Using Evidence for Instructional Improvement: Insights from Establishing School Inquiry Teams in New York City, 2007-08.
Marian A. Robinson's abstract for the international seminar "What are the strategic challenges behind the implementation of accountability in education policies?"
Teachers College
Columbia University, CPRE
The presentation will begin with a description of the design and goals of this improvement process and the new information and resources available to new teams to guide their inquiry in 2007. The main portion of the presentation will examine team member views and experiences implementing the new process and the value they found in the process for improving instruction and for their own professional growth. Of interest will be understanding the kinds of data teachers found most valuable, the quality of the instructional change strategies teams designed and tested, and the limited efforts by teams to share their learning with the broader school community. Although only a little more than half of study schools were able to implement key features of the inquiry cycle, there was strong support for continuing the process into year two.
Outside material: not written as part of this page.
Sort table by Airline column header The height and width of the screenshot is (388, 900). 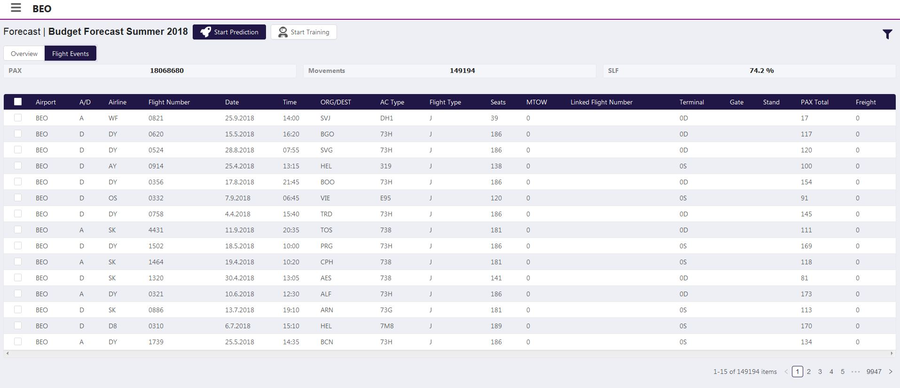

Key factors facilitating teams’ work centered on their access to new support roles, such as school-based “data specialists” and external “achievement specialists”, the small-scale elements of the inquiry process itself (a small team, working with a small group of students, studying a small but important problem of learning), the role of the principal as team member, and the clear alignment of the process with other accountability tools that provided teams with both qualitative and quantitative data analysis about school conditions and student performance.